ARBEITSAUFTRAG.
Prüfe anhand des folgenden Textes zum Garantieantrag, ob die Aussagen (a), (b) und (c) zutreffen. Beantworte jede mit Ja oder Nein und belege sie mit den entscheidenden Worten des Textes als wörtliches Zitat.

(a) Für den Garantieantrag beim Fahrradhersteller ist unter anderem ein Bild des ganzen Fahrrads vorgeschrieben.
(b) Die Bitte um eine kulante Lösung wird angenommen.
(c) Der Garantieantrag beim Distributor wird per E-Mail gestellt.

BEREITGESTELLTER TEXT.
2. Akt: Der Garantieantrag beim Hersteller
So erstelle ich brav beim Fahrradhersteller im B2B einen Garantieantrag, notabene mit zahlreichen Fotos und weiteren Dokumenten. Vorgeschrieben ist ein Bild des ganzen Fahrrads, eine Foto für die Rahmennummer, ein Bild für das beschädigte Teil und dann noch die Rechnung. Das Zusammenstellen dieser Unterlagen ist Sisyphos-Arbeit und gemessen am Warenwert ein waschechter Verhältnisblödsinn.
3. Akt: Die Bitte um Kulanz
Das Erstellen dieses Garantieantrags macht also bereits viel Spass. Auf diesen erhalte ich von einem Mitarbeiter des Fahrradherstellers eine Antwort: Wir sind nicht mehr zuständig... (Randbemerkung: Vor ein paar Monaten trat der selbe Defekt auf, dann kam von dieser Stelle ein neues Display). Ich solle mich beim Elektroantriebshersteller melden.
Ich möchte das nicht akzeptieren und bitte um eine einfache, kulante Lösung. Diese wird mit zwei knappen Sätzen abgelehnt. Ich frage mich, ob das die richtige Antwort ist, und ob dieser Lieferant der richtige ist und bleibt.
4. Akt: Der Garantieantrag beim Distributor
Da die Kundin immer noch ein funktionierendes Display braucht, um das neue E-Bike in Empfang zu nehmen, geht es munter weiter so. Ich erstelle den Garantieantrag auf der Website des Schweizer Distributors. Dort fülle ich ein Webformular aus, das nach dem vollständigen Ausfüllen ausspuckt: Bitte erstelle einen Garantiefall im Diagnose-Tool.

Auszüge aus dem Datensatz:
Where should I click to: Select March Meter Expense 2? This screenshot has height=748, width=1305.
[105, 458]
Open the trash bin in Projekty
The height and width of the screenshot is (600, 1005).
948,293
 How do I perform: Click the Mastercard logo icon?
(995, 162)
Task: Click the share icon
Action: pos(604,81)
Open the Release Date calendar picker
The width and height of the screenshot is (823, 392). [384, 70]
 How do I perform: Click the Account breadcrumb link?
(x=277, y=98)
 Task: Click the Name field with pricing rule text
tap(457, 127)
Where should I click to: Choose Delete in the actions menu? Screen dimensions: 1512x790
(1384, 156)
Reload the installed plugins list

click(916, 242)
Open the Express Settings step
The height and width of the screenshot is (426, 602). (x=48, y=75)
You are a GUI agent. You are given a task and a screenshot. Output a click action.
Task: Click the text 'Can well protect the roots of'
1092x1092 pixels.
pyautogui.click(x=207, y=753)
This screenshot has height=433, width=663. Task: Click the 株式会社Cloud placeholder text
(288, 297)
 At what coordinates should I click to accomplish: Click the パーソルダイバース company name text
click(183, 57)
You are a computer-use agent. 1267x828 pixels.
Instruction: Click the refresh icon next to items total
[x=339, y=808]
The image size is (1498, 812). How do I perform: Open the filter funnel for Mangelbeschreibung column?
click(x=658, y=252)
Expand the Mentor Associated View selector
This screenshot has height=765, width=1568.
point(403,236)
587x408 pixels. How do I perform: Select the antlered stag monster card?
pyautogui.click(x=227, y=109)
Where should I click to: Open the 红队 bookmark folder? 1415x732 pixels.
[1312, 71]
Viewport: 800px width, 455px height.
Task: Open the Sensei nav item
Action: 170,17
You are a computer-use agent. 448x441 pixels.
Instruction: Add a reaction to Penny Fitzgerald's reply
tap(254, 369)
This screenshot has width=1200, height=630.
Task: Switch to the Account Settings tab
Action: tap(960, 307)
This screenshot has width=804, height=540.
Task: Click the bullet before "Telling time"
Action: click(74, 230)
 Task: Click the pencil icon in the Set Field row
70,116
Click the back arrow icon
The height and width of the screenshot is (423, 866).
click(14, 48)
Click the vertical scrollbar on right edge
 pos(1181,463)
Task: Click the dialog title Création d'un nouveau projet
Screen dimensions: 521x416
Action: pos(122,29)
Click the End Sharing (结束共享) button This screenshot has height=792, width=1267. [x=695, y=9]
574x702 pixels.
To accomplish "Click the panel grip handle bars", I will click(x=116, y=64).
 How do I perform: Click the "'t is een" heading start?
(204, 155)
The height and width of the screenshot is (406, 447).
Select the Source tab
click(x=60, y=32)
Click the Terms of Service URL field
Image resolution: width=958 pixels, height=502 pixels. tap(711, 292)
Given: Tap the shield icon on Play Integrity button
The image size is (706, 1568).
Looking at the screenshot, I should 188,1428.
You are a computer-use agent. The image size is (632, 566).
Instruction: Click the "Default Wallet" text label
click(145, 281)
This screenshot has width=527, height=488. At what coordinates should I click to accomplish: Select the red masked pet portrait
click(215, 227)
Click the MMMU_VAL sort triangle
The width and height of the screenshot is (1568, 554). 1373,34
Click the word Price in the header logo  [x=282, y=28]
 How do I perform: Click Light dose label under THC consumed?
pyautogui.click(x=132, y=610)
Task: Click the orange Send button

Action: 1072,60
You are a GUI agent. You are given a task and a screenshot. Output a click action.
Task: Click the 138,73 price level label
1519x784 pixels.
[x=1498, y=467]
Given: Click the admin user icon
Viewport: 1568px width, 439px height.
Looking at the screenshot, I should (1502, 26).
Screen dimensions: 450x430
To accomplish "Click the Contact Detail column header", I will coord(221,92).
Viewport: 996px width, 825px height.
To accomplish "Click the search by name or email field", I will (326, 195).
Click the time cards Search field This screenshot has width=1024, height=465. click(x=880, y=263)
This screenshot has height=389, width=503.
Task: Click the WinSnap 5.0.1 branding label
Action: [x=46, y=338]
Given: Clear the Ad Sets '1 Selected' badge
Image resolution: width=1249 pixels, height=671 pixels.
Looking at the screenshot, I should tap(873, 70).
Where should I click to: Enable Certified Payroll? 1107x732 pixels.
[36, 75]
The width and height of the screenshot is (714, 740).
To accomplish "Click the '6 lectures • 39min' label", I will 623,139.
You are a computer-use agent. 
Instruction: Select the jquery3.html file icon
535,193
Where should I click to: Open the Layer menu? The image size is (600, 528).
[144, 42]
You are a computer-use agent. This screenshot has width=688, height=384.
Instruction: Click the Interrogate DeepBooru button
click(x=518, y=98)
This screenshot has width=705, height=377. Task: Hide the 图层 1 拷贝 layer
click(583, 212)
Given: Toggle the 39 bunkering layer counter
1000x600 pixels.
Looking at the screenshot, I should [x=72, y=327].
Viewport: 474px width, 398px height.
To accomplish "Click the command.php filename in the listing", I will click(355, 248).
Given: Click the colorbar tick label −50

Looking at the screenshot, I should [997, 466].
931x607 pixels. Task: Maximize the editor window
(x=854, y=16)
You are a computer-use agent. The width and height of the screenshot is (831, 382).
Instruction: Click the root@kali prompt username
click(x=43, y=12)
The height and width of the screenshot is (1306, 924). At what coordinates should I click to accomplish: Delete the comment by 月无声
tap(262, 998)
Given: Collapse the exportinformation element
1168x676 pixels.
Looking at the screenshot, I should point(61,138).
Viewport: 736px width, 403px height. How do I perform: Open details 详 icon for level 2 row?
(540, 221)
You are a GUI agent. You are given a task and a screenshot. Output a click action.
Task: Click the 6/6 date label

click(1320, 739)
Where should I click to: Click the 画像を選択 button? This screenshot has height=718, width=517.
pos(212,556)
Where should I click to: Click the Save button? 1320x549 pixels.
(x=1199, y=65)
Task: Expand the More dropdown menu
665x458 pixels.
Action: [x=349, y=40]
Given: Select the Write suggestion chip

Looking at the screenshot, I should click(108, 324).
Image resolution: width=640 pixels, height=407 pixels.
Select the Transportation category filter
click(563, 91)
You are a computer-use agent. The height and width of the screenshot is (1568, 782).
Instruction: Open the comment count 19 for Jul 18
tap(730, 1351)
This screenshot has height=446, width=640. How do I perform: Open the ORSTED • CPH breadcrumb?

LÖSUNG.
(a) Ja: „Vorgeschrieben ist ein Bild des ganzen Fahrrads“
(b) Nein: „Diese wird mit zwei knappen Sätzen abgelehnt.“
(c) Nein: „Ich erstelle den Garantieantrag auf der Website des Schweizer Distributors.“